William Gay, La demeure éternelle

J’ai découvert William Gay tardivement, avec la réédition de La mort au crépuscule en poche. Impressionnant. La raison pour laquelle je ne voulais pas passer au travers de La demeure éternelle, son premier roman enfin disponible en français.

Gay demeureLe Tennessee dans les années 40 c’est pauvre et rural. A Mormon Spring, Dallas Hardin fait la pluie et le beau temps. Distillation clandestine, bastringue tout aussi clandestin, tout cela avec la bénédiction d’autorités achetées. Ceux qui se dressent sur son chemin meurent en général très rapidement. Ce fut le cas d’un des premiers à s’opposer à lui, Nathan Winer qui disparut littéralement en 1933.

Dix ans plus tard, son fils, Nathan Winer 17 ans tombe amoureux de la très belle Amber Rose. Malheureusement Dallas Hardin a des projets pour elle.
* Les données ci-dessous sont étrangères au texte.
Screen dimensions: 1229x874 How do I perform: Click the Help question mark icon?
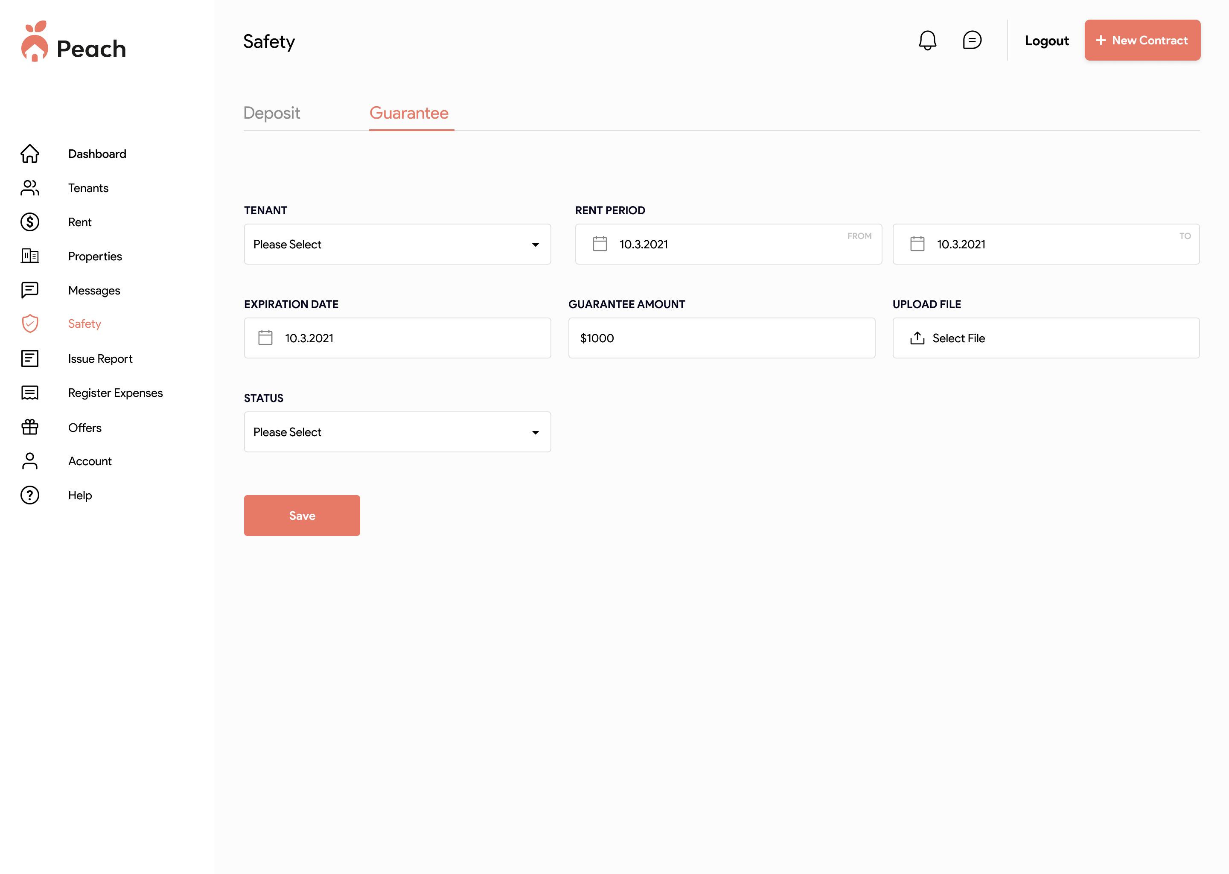coord(30,495)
Et c’est cet être violent et pourri jusqu’à la moelle que Nathan, fort de son bon droit et de son innocence va affronter, sans se douter une seconde qu’il marche sur dans les pas de son père disparu.

Je dois avouer que j’ai été moins emballé par cette demeure éternelle que par La mort au crépuscule. Moins emballé ne veut pas dire que je n’ai pas aimé, seulement que j’ai préféré l’autre. Dans ce dernier, la tension narrative était installée dès le début du roman, faisant peser sur chaque scène, même lente, même onirique ou en apparence « hors intrigue » l’ombre du croquemitaine que l’on sentait toujours présent, quelque part, dans la nuit environnante.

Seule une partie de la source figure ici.